## Available data
· · · ·
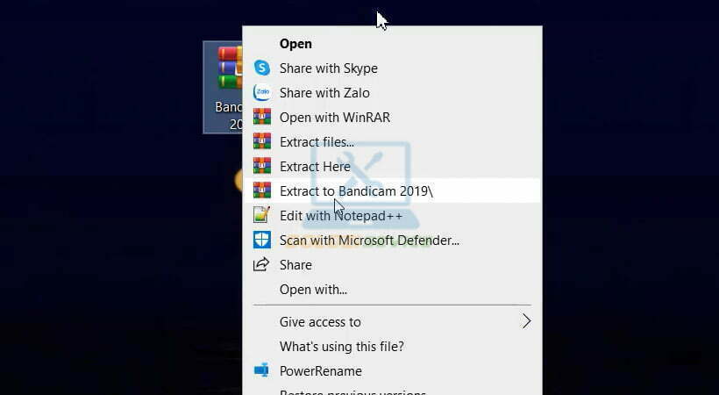
Task: Select Open with... menu entry
Action: (x=313, y=290)
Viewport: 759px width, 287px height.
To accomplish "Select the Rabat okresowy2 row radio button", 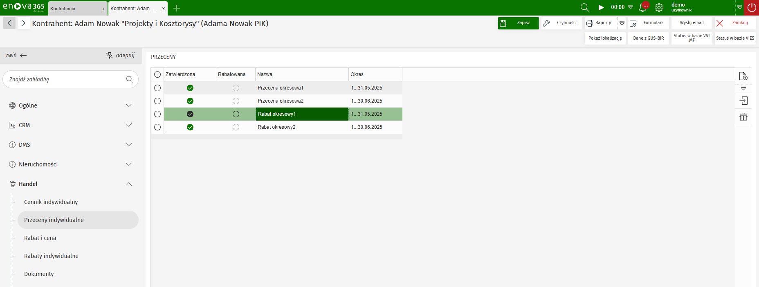I will click(157, 127).
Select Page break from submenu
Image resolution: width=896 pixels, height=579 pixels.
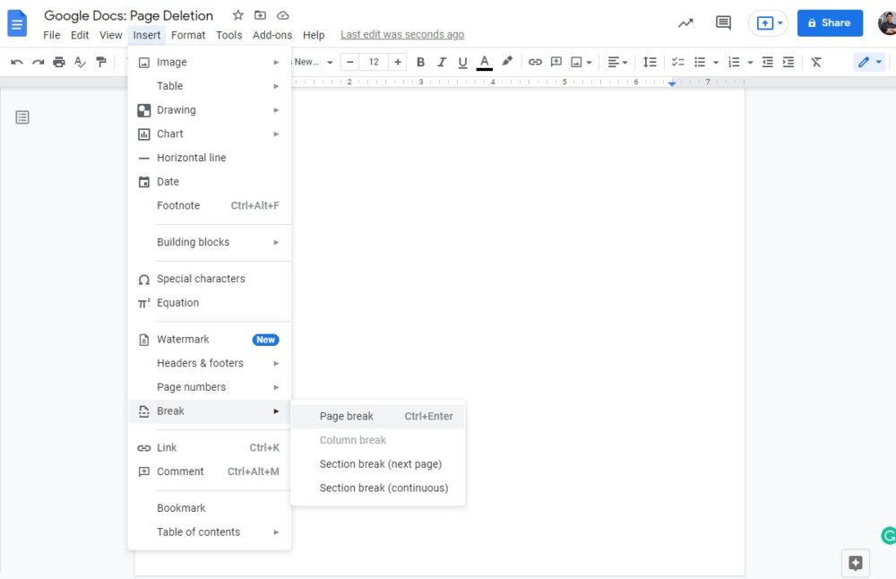(x=347, y=416)
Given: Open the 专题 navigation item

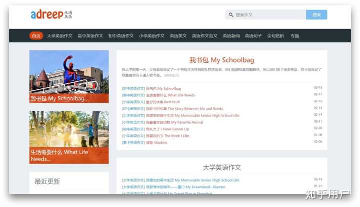Looking at the screenshot, I should 295,36.
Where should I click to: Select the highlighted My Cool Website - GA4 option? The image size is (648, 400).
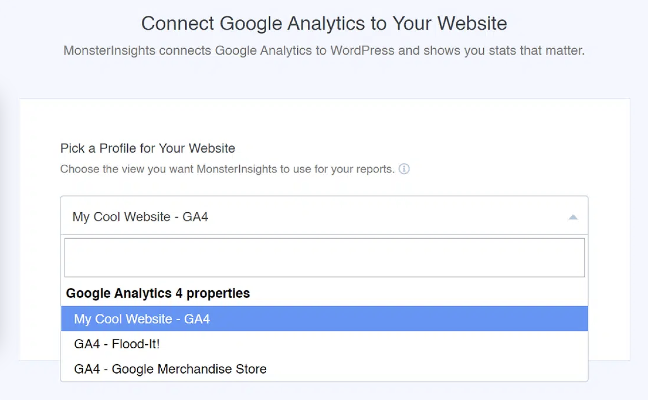(142, 319)
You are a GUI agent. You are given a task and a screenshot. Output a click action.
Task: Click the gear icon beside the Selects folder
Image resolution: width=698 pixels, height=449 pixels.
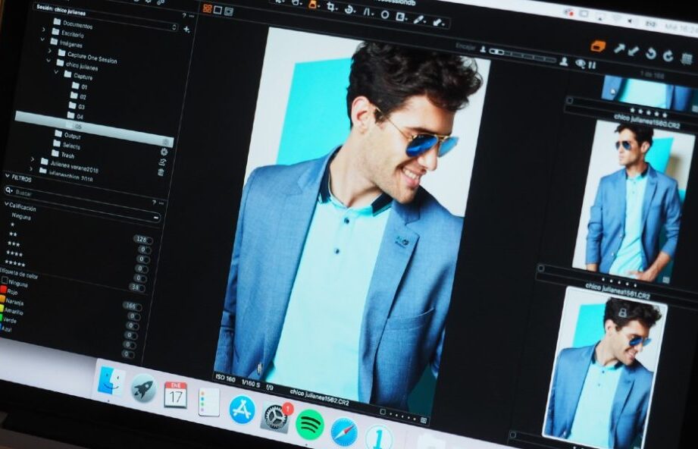(x=164, y=152)
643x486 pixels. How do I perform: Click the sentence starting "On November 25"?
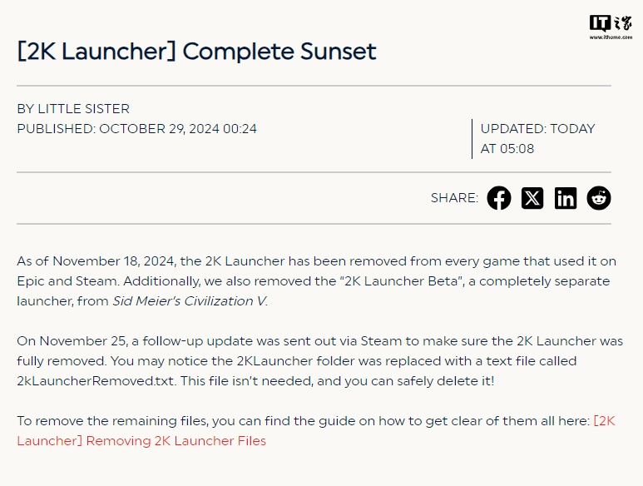click(166, 341)
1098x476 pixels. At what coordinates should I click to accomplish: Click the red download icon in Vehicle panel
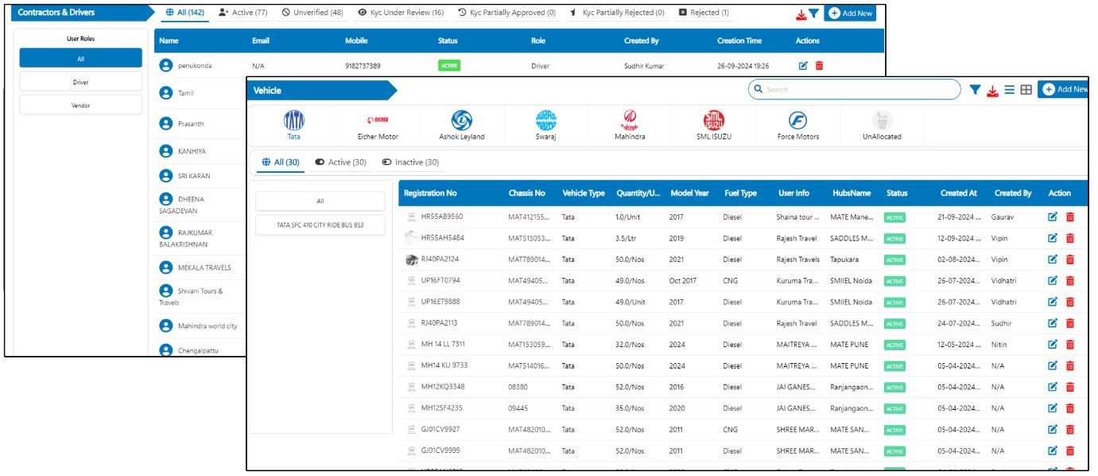[991, 90]
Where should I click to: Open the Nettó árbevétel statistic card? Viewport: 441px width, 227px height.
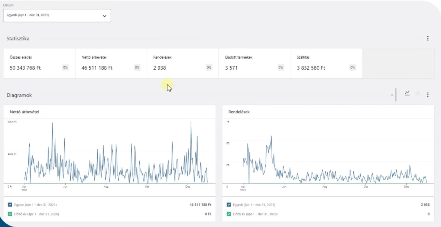[x=111, y=63]
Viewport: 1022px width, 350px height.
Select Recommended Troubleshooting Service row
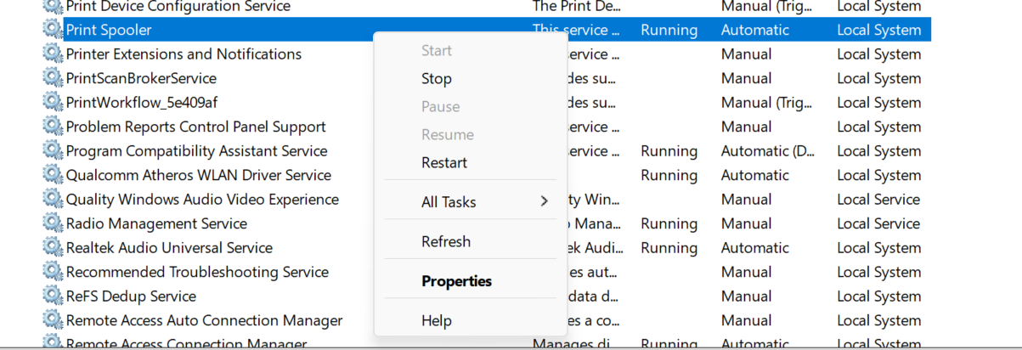point(197,272)
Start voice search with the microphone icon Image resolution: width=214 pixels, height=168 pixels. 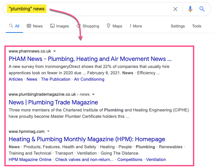tap(190, 9)
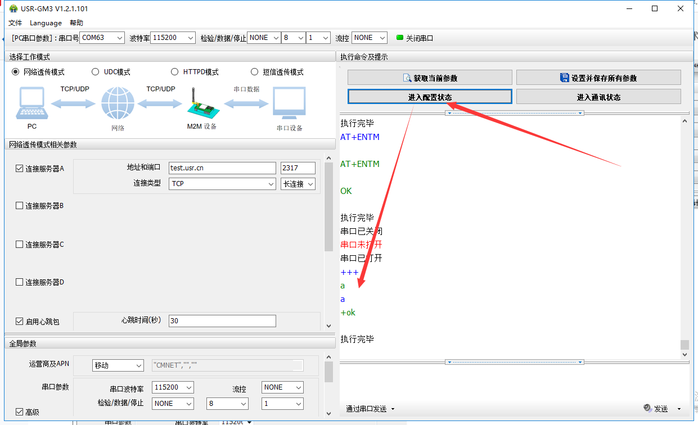The image size is (698, 425).
Task: Click the PC laptop icon in diagram
Action: point(31,103)
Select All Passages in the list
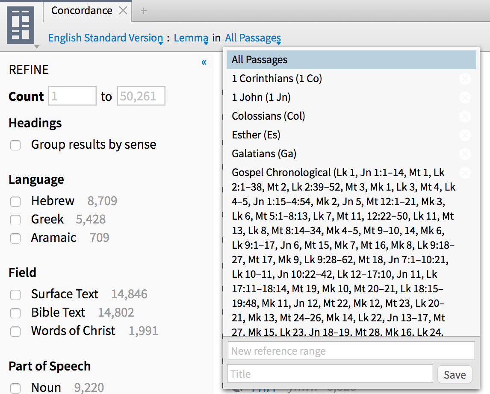The height and width of the screenshot is (394, 490). tap(351, 60)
· · · ·
## Work item
Work from the entries above. Set down exactly and only the lines from the line with "Task: Click the gear" to the line with "Viewport: 1022px width, 350px height.", both included, and leave the pictures out.

## Answer below
Task: Click the gear icon beside the Selects folder
Image resolution: width=698 pixels, height=449 pixels.
(x=164, y=152)
643x486 pixels. How do I perform: Click the sentence starting "On November 25"?
click(166, 341)
1098x476 pixels. At what coordinates should I click to accomplish: Click the red download icon in Vehicle panel
[991, 90]
Where should I click to: Open the Nettó árbevétel statistic card? Viewport: 441px width, 227px height.
[x=111, y=63]
Viewport: 1022px width, 350px height.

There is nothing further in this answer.